Learn R Programming

iClusterVB (version 0.1.4)

sim_data: Simulated Dataset

Description

The dataset consists of \(N = 240\) individuals and \(R = 4\) data views with different data types. Two of the data views are continuous, one is count, and one is binary. The true number of clusters was set to \(K = 4\), and the cluster proportions were set at \(\pi_1 = 0.25, \pi_2 = 0.25, \pi_3 = 0.25, \pi_4 = 0.25\), such that we have balanced cluster proportions. Each of the data views had \(p_r = 500\) features, \(r = 1, \dots, 4\), but only 50, or 10%, were relevant features that contributed to the clustering, and the rest were noise features that did not contribute to the clustering. In total, there were \(p = \sum_{r=1}^4 = 2000\) features.

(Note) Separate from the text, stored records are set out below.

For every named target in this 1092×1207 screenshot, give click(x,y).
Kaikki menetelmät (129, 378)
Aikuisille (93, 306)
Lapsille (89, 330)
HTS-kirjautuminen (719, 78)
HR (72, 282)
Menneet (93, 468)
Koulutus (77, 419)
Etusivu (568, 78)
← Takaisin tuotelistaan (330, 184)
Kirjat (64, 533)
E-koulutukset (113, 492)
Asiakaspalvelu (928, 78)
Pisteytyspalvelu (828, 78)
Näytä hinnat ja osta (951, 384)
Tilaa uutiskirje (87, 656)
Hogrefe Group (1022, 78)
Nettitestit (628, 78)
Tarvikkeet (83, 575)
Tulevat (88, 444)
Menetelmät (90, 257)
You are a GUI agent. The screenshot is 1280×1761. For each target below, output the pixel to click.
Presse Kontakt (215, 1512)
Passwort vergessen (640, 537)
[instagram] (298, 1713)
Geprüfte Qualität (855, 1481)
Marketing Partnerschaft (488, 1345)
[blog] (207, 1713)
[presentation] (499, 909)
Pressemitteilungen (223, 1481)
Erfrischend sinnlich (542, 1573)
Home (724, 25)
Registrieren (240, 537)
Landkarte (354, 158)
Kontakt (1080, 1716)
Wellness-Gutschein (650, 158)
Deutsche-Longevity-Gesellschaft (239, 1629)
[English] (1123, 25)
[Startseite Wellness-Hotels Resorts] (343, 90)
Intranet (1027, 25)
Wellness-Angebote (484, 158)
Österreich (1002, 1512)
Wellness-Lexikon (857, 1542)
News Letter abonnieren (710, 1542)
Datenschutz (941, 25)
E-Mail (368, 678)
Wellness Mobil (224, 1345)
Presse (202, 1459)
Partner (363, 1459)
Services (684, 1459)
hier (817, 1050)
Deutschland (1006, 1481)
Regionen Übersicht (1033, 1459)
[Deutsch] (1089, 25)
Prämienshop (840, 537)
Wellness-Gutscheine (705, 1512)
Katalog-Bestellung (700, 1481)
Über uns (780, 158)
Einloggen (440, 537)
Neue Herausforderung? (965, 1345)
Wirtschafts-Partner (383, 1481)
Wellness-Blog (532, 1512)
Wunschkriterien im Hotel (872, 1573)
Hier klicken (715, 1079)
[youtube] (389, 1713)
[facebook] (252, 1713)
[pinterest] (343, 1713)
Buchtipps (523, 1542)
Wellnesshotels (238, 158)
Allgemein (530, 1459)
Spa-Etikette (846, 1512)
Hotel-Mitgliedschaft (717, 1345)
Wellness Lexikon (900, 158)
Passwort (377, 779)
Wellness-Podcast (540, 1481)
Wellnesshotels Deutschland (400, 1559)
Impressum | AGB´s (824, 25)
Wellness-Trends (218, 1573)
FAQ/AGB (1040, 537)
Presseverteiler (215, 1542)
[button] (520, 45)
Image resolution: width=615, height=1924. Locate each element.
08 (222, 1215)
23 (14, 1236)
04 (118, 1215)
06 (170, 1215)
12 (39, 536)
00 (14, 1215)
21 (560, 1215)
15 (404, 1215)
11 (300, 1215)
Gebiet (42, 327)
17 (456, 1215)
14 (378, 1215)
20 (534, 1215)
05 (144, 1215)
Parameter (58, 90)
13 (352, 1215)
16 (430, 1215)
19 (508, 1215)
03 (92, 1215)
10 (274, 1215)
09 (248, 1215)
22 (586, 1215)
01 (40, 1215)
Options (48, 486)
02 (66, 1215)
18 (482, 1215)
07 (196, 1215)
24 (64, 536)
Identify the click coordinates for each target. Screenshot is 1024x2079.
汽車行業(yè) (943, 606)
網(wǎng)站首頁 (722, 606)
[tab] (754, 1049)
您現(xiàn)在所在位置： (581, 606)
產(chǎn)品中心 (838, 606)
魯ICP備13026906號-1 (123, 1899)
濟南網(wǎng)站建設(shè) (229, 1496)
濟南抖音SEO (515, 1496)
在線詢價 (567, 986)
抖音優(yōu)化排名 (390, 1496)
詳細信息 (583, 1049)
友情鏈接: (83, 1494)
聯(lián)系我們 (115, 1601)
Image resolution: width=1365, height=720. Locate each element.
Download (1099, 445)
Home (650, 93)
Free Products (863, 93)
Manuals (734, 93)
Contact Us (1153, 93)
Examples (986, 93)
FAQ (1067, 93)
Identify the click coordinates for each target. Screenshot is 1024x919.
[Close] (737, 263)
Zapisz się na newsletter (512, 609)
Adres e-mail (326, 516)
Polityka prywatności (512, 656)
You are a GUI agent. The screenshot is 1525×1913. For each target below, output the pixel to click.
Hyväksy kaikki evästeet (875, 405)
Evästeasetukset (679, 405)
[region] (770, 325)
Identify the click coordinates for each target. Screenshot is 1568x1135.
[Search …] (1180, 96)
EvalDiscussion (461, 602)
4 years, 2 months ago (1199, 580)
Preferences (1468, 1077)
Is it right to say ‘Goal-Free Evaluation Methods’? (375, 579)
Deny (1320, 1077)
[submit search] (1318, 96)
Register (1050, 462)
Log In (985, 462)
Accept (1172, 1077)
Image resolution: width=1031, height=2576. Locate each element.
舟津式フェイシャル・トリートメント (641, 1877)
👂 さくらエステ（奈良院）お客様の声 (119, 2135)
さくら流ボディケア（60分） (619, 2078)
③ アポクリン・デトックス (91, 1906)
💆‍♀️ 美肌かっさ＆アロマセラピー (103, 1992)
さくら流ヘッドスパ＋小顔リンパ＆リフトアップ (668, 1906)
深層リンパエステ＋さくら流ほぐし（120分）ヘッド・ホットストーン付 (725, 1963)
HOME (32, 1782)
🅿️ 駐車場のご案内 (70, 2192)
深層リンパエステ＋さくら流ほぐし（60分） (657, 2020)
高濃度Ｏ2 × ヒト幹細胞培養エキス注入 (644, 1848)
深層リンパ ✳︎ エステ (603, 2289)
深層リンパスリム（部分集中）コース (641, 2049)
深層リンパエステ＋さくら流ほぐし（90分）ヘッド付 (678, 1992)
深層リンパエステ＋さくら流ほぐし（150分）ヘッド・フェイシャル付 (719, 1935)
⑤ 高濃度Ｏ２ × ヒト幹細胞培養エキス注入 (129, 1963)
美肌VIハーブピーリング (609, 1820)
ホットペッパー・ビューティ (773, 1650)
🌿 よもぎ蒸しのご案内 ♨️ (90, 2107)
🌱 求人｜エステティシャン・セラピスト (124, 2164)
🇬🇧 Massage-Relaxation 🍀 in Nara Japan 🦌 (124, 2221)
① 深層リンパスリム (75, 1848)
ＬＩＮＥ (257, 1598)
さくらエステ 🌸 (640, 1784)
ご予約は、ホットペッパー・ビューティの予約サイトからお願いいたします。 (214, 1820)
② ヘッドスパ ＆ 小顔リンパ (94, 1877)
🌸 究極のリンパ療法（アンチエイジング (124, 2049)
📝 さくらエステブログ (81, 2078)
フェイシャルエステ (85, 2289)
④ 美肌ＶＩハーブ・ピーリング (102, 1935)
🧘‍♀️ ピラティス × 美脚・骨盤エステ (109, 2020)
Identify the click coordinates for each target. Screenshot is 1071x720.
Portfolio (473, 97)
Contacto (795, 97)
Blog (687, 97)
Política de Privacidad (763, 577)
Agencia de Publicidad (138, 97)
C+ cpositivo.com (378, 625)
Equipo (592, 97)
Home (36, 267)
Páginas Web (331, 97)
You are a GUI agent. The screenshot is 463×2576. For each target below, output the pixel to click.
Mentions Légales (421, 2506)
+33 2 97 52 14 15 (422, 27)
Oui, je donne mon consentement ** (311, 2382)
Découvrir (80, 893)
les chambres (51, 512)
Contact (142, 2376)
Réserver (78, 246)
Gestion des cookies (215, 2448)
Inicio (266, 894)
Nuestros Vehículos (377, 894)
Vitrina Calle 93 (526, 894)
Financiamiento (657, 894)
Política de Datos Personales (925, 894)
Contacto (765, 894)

For data view 1 (continuous), relevant features were generated from the following normal distributions: \(\text{N}(10, 1)\) for Cluster 1, \(\text{N}(5, 1)\) for Cluster 2, \(\text{N}(-5, 1)\) for Cluster 3, and \(\text{N}(-10, 1)\) for Cluster 4, while noise features were generated from \(\text{N}(0, 1)\). For data view 2 (continuous), relevant features were generated from the following normal distributions: \(\text{N}(-10, 1)\) for Cluster 1, \(\text{N}(-5, 1)\) for Cluster 2, \(\text{N}(5, 1)\) for Cluster 3, and \(\text{N}(10, 1)\) for Cluster 4, while noise features were generated from \(\text{N}(0, 1)\). For data view 3 (binary), relevant features were generated from the following Bernoulli distributions: \(\text{Bernoulli}(0.05)\) for Cluster 1, \(\text{Bernoulli}(0.2)\) for Cluster 2, \(\text{Bernoulli}(0.4)\) for Cluster 3, and \(\text{Bernoulli}(0.6)\) for Cluster 4, while noise features were generated from \(\text{Bernoulli}(0.1)\). For data view 4 (count), relevant features were generated from the following Poisson distributions: \(\text{Poisson}(50)\) for Cluster 1, \(\text{Poisson}(35)\) for Cluster 2, \(\text{Poisson}(20)\) for Cluster 3, and \(\text{Poisson}(10)\) for Cluster 4, while noise features were generated from \(\text{Poisson}(2)\).

Usage

data(sim_data)

Arguments

Format

A list containing four datasets, and other elements of interest.